Exhibition Night & the end of school

Wednesday night, as I mentioned in my previous post, was Exhibition Night, an evening to celebrate students’ work over the course of the trimester. I don’t have too many photos because I recorded two videos–one of a Midsummer Night’s Dream performance and one of a spoken word piece that was performed at Camp Darfur (totaling 21 minutes)–so I ran out of space on my memory card.

Peace cranes made by students after school during a unit in history on peace. Next year they will be sent to Japan.

They are hanging in the main entryway to the high school side of the building. Spectacular!

These are from the choice block "Stupid Sock Creatures." Students designed and sewed them, and wrote their life stories, which are imaginative & hysterical. (Choice block classes are electives that meet once a week on Fridays. Other choice blocks include: knitting, softball, tech squad (they fix the school's computers), and Green Team. I teach Newspaper.)
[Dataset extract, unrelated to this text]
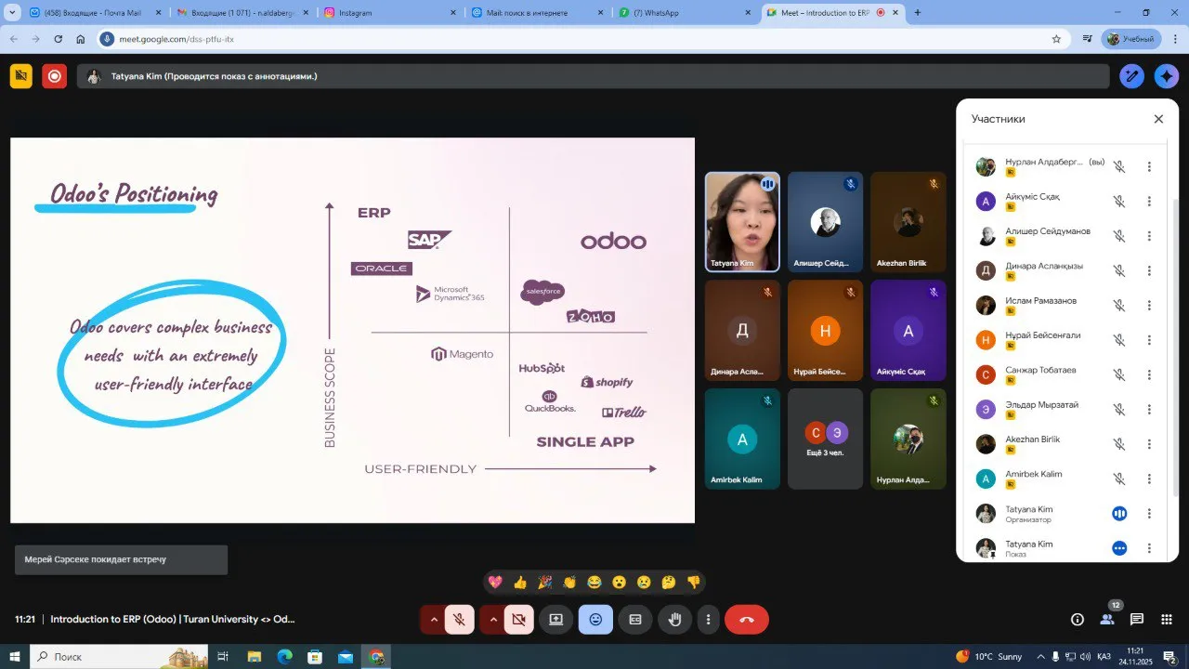
Task: Hide the emoji reactions bar
Action: 595,619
Aside from the many performances, including the performances by an experimental theater group that meets after school and a student band, my favorite part of this Exhibition Night was the tours given by students. I received a tour of the school’s organic garden (below). I also went on a tour of an art project that involved extensive research into the history of our school’s land. It culminated in the creation of large wooden silhouettes of each of the people who have lived on our land, which are displayed along the roadside.
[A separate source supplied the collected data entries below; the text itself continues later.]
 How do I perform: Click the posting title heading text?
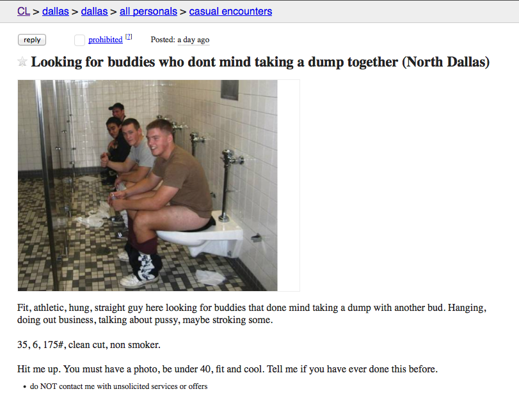tap(260, 62)
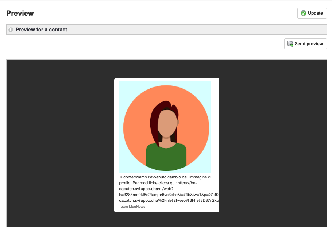The width and height of the screenshot is (332, 227).
Task: Open the "Preview for a contact" section title
Action: (x=41, y=30)
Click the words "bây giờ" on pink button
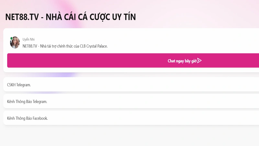This screenshot has width=259, height=146. pyautogui.click(x=190, y=61)
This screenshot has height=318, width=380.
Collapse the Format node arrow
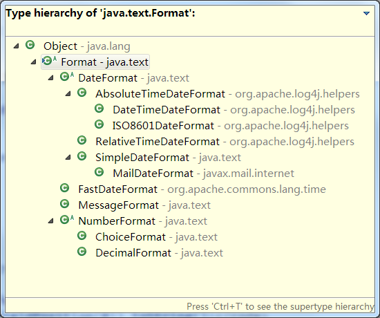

The school's organic garden, created by honors biology students and anyone else who wanted to help, under the guidance of our fabulous biology teacher.

Friday was the last day of school. It ended at 1pm and the last two hours of the day were a schoolwide barbeque, organized and run by parents. After getting my food, I sat down in the grass with two other teachers. Soon there was a group of 20 or so students sitting around us. This is so ordinary, but it really struck me when I was telling David about it because I think it really sets us apart. There were lots of places to sit, but the students were drawn towards their teachers.
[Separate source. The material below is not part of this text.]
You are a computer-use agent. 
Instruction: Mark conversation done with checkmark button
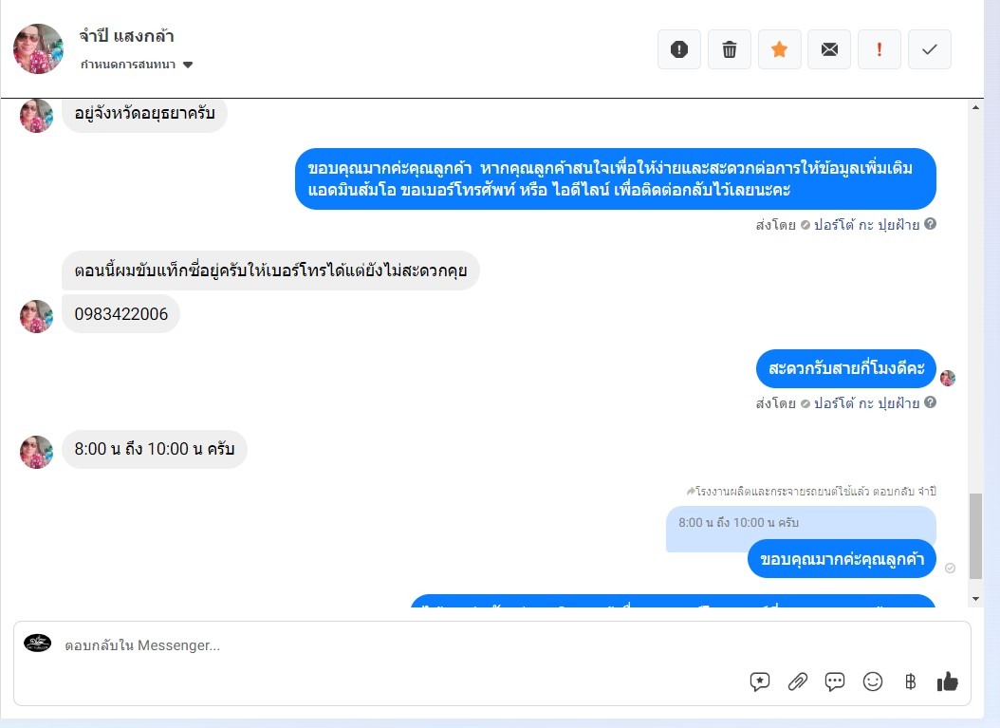[930, 49]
Earlier in the week, one of my colleagues ran a reflection activity for 10th graders. We’ve come a long way since our days in the town hall last year, with only the 9th grade. When I walked into a classroom later in the day, a chalk talk was still on the board. Students were asked something along the lines of, “What do you most like about our school? What don’t you want to lose as we continue to grow?” Four or five times, the same thing: “Our relationships with our teachers.”

I’ve been reflecting a bit on the growth I’ve experienced this year with classroom management, something that I still need to work on. I think, though, that the improvements I’ve made this year have little to do with developing new strategies and are mostly the result of getting to know my students. As I developed relationships with some of my students with less than perfect behavior, they listened to me more. Slowly, and not entirely reliably, two students who once fought me began to respond with a knowing smile and mumbled apology when they were misbehaving. As I got to know students, I also learned how different students would respond to different methods of redirection. I think that getting to know my students, both as English students and as people outside my classroom, is one of my greatest areas of success this year.

Near the end of school, a student who spent much of the year disliking me and my class, but has slowly come around, said to me with honesty and kindness, “You have a really great sense of humor.”

Last night, around 10pm, I finished writing my 15 pages of narratives for report cards. It is officially summer vacation!!